▶ _What you will do_
What you should give back is every line from the one containing "You are a computer-use" through the last line of the records below, word for word and without pictures.

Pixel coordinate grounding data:
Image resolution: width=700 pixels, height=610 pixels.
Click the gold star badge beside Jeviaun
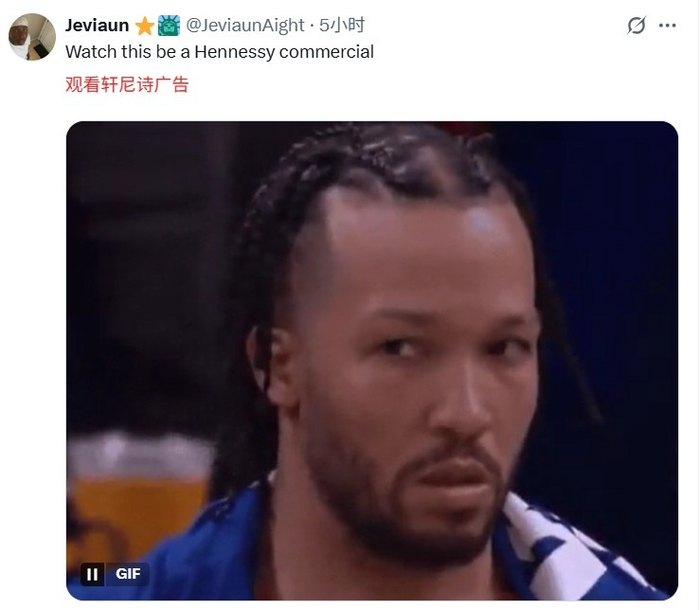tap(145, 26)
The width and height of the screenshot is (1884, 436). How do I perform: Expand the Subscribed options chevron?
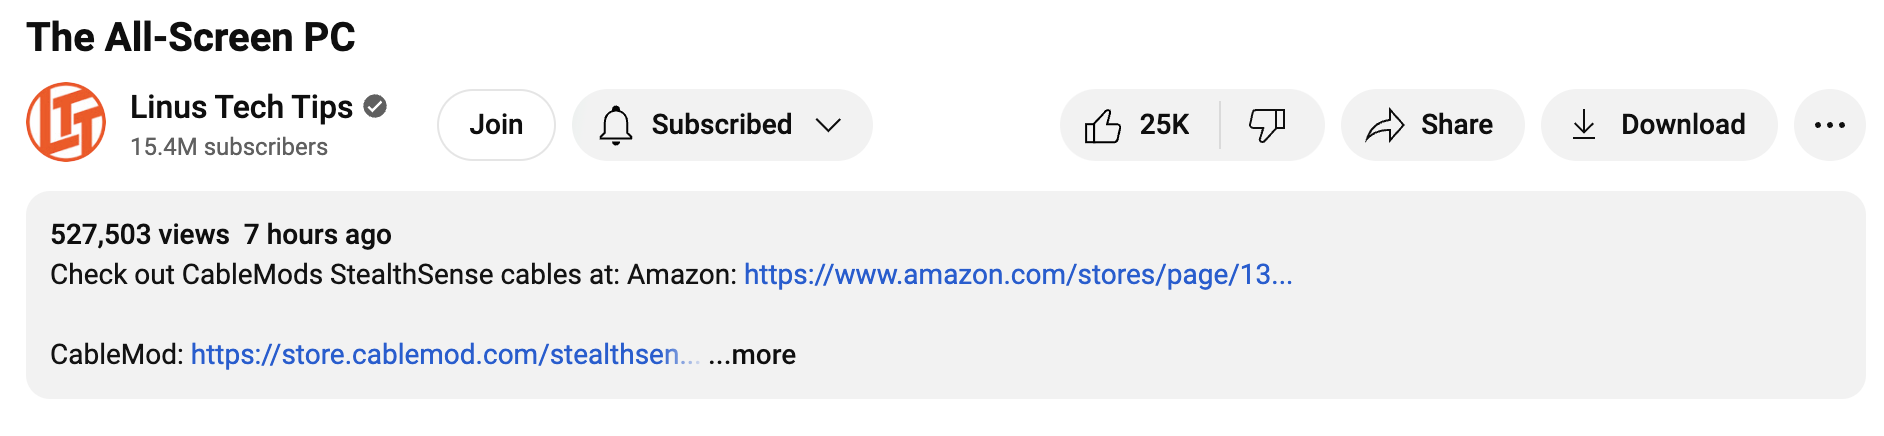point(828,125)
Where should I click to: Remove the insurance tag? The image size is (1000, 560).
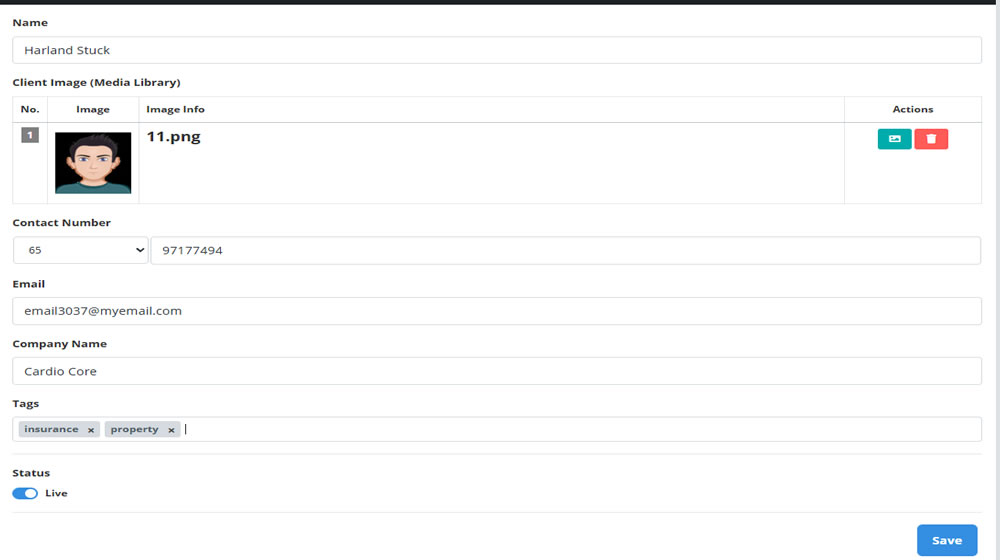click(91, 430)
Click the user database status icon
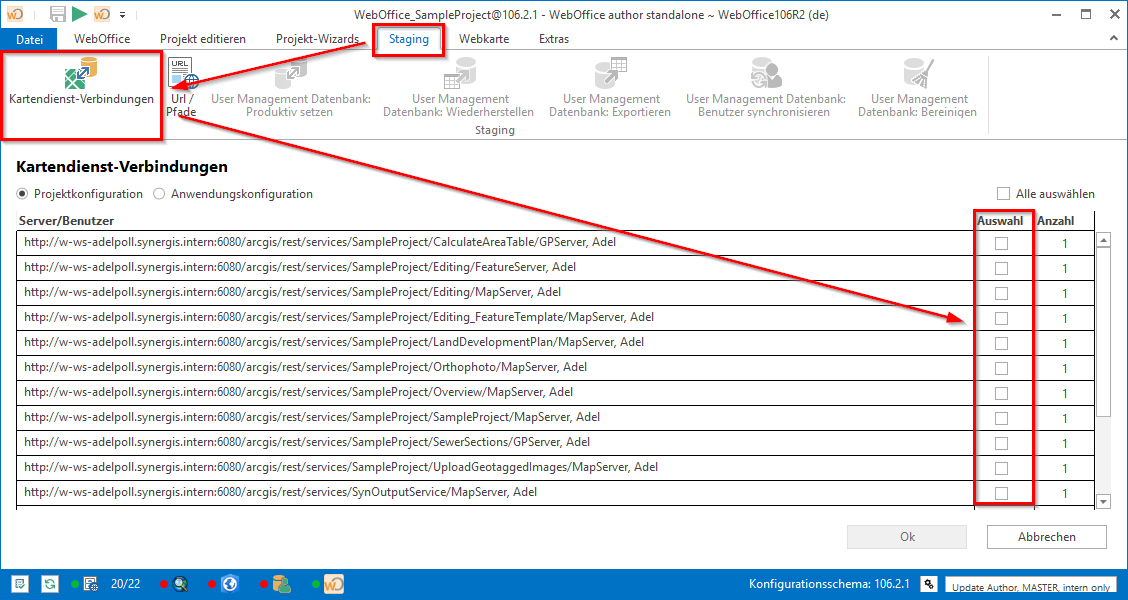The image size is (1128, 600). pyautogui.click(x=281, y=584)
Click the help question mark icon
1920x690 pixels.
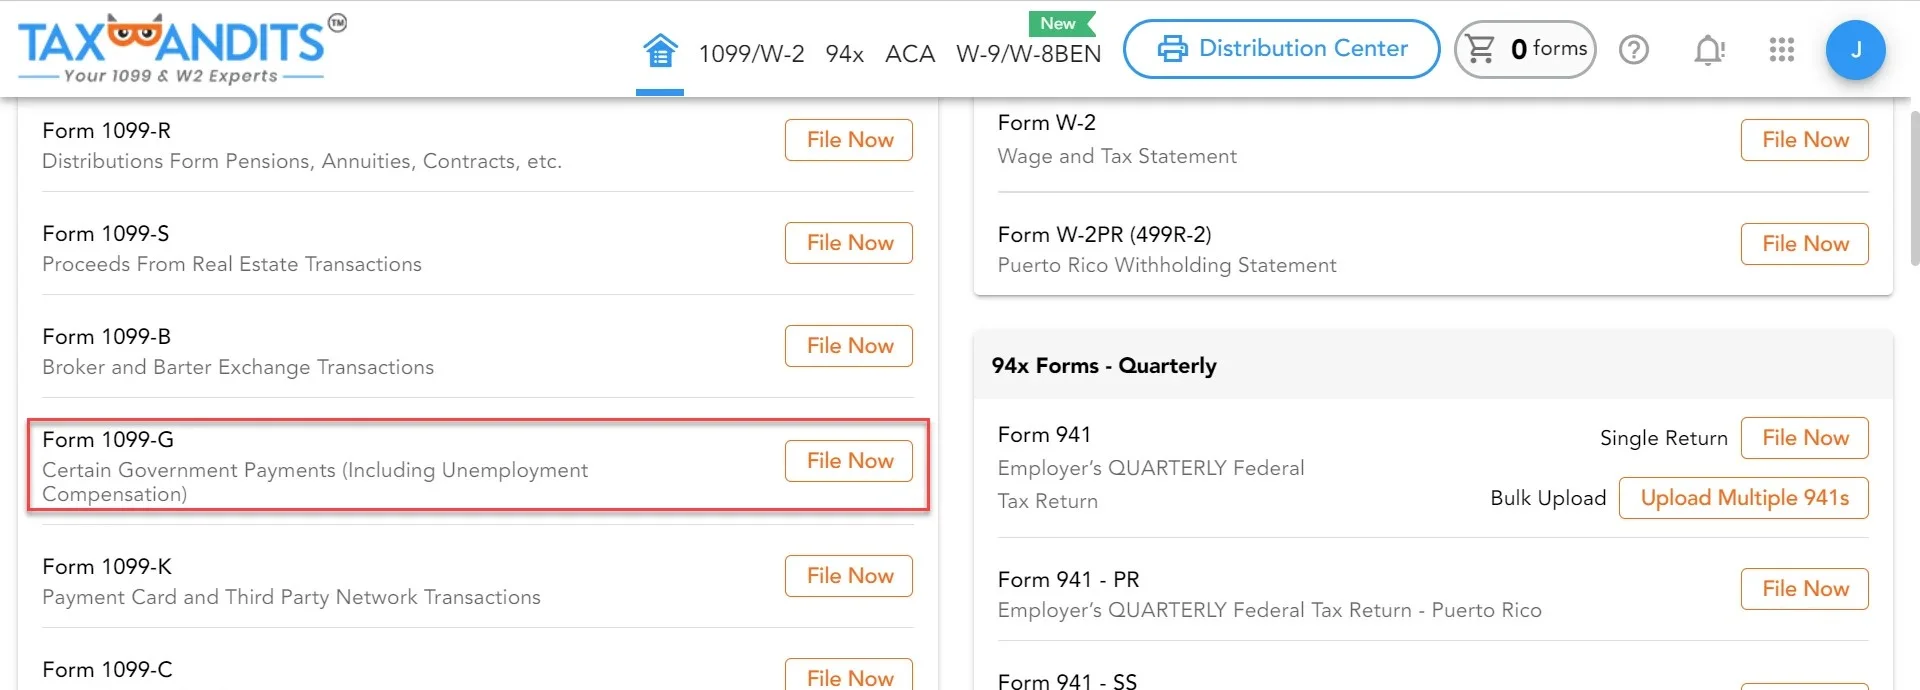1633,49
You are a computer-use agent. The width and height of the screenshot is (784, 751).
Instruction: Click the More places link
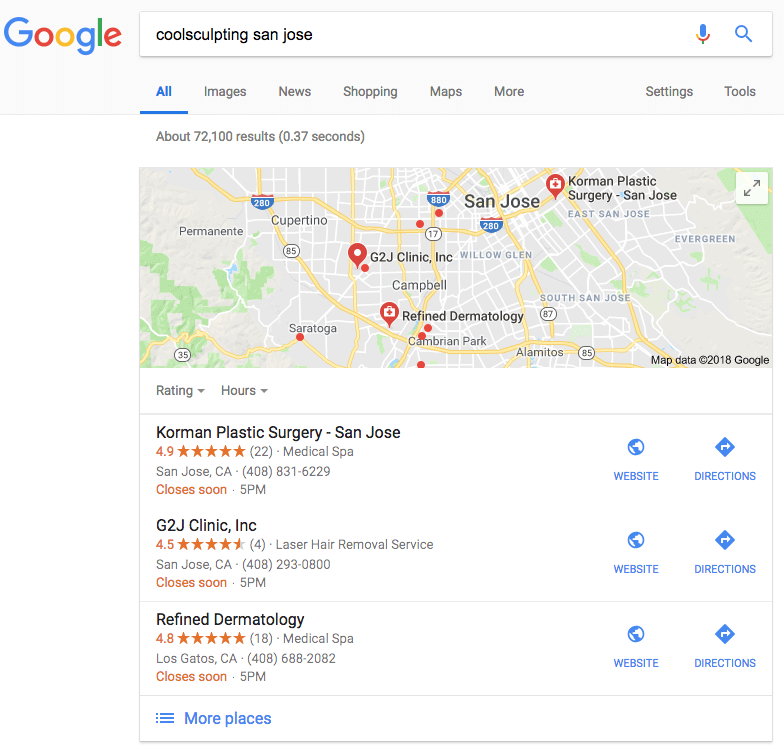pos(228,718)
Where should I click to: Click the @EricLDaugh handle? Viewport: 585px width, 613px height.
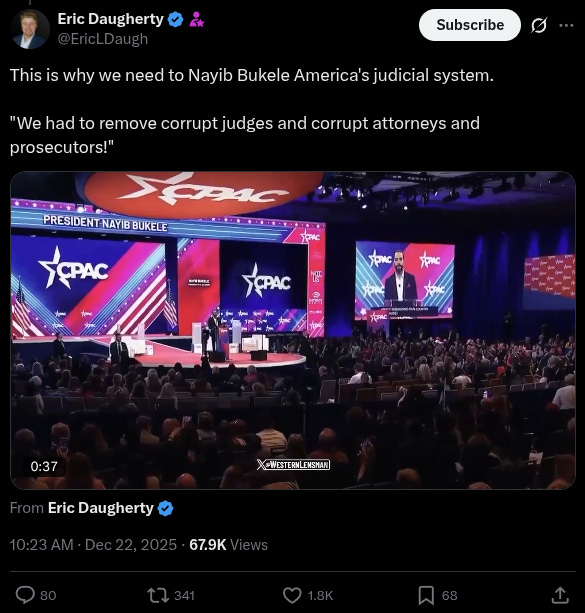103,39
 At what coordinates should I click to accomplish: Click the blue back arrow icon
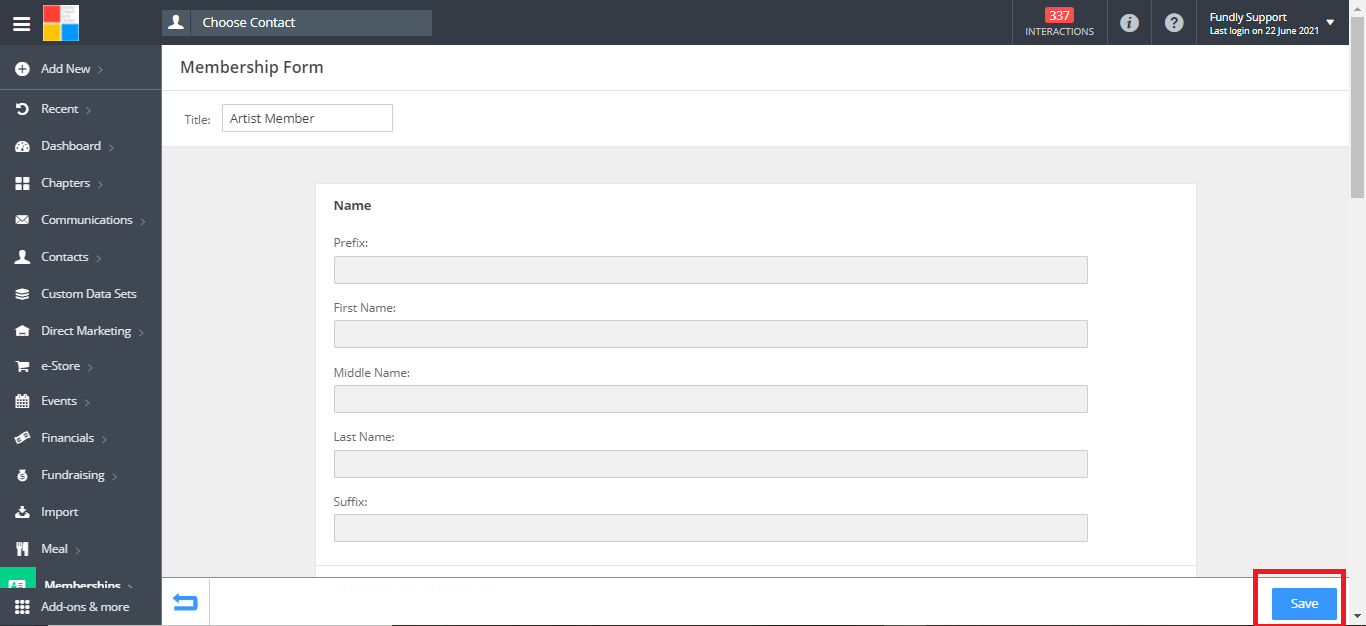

▶ _Solved exercise_
You are a computer-use agent. The width and height of the screenshot is (784, 751).
Instruction: Click the More places link
pos(228,718)
Where should I click to: Click the @EricLDaugh handle? Viewport: 585px width, 613px height.
103,39
 At what coordinates should I click to accomplish: Click the blue back arrow icon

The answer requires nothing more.